May plans to bring a new package of measures with the Withdrawal Agreement Bill that she hopes can command majority support early next month
British Prime Minister Theresa May said Sunday she was preparing to make a "bold offer" to MPs in one final attempt to get them to back her Brexit deal.
May said that when she brings the Withdrawal Agreement Bill before parliament early next month, it will come with a new package of measures attached that she hopes can command majority support.
"I still believe there is a majority in parliament to be won for leaving with a deal," May wrote in The Sunday Times newspaper.
MPs three times rejected the deal May struck with Brussels, forcing Britain's EU departure date to pushed back from March 29 to April 12 and again to October 31.
The bill is needed to ratify the divorce agreement struck with the European Union.
Her authority weakened by the defeats, May on Thursday agreed to set out a timetable for her departure following the vote in the week beginning June 3, regardless of whether MPs back her deal at the fourth time of asking.
Observers say she will likely trigger a contest for the leadership of her governing Conservative Party once the bill either falls or completes all of its stages through parliament.
"When the Withdrawal Agreement Bill comes before MPs, it will represent a new, bold offer to MPs across the House of Commons, with an improved package of measures that I believe can win new support," May wrote.
"I will not be simply asking MPs to think again. Instead I will ask them to look at a new and improved deal with fresh pairs of eyes -- and to give it their support."
The bill is expected to include new measures on workers' rights, future customs arrangements with the EU, and on the use of technology to avoid the need for border controls between the United Kingdom and the Republic of Ireland, an EU member state and the UK's only land neighbour.
It will not, however, seek to re-open the withdrawal agreement, which Brussels repeatedly insisted could not be re-negotiated, despite many MPs voting it down due to concerns about its so-called "backstop" clauses on Northern Ireland.
May said that in six weeks of Brexit compromise talks with the Labour main opposition -- which collapsed on Friday -- common ground had been found on rights and protections for workers and the environment, and on security.
She said the government now had a much clearer understanding of what it would take to get a deal through.
May's cabinet is due to consider the changes during the week, and whether holding votes in parliament before June 3 to test support for possible Brexit options would be worthwhile.
Labour leader Jeremy Corbyn said his party was still on course to vote against the bill.
"Nothing I've heard leads me to believe it's fundamentally any different to the previous bill that's been put forward, so as of now we're not supporting it," he told BBC television.
Brexit Secretary Steve Barclay said the alternatives to the deal were not leaving the EU, which he labelled a "huge betrayal" to the democratic system, or a no-deal Brexit.
"If parliament won't back a deal then it needs to confront that reality," he told Sky News television.

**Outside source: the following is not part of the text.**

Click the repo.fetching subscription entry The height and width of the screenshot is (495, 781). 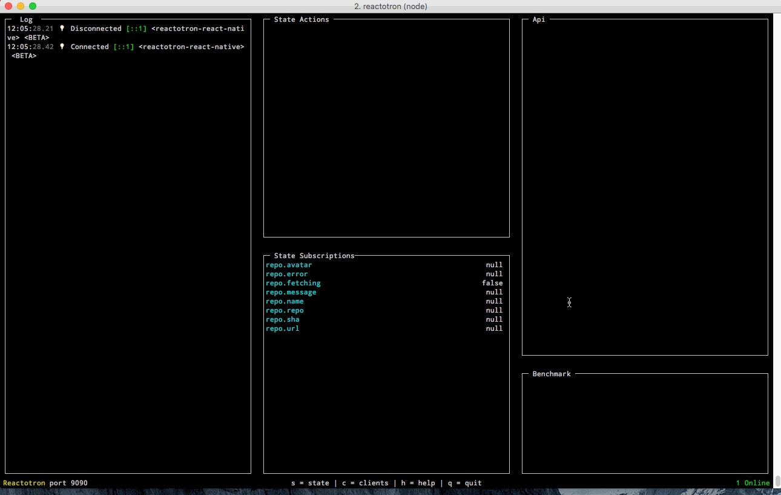293,283
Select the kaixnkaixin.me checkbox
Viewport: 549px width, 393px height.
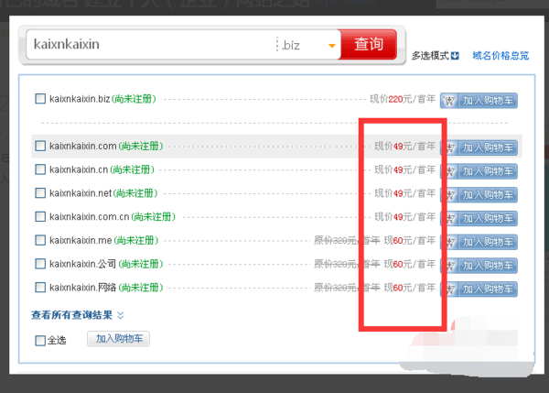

May's gambit comes ahead of the European Parliament elections, to be held in Britain on Thursday.
The opinion polls make dire reading for the Conservatives, with the newly-formed Brexit Party forecast to win the most seats, ratcheting up the pressure on May.
The latest survey out Sunday put eurosceptic figurehead Nigel Farage's single-issue party way ahead on 34 percent, with Labour on 20 percent, the pro-EU Liberal Democrats on 15 percent and the Conservatives on 11 percent.
Furthermore, the poll said the Brexit Party had overtaken the Conservatives in general election voting intentions too, with Labour leading on 29 percent, Farage's party on 24 percent and the Conservatives on 22 percent.
Opinium Research conducted an online survey of 2,004 British adults between Tuesday and Thursday for The Observer newspaper.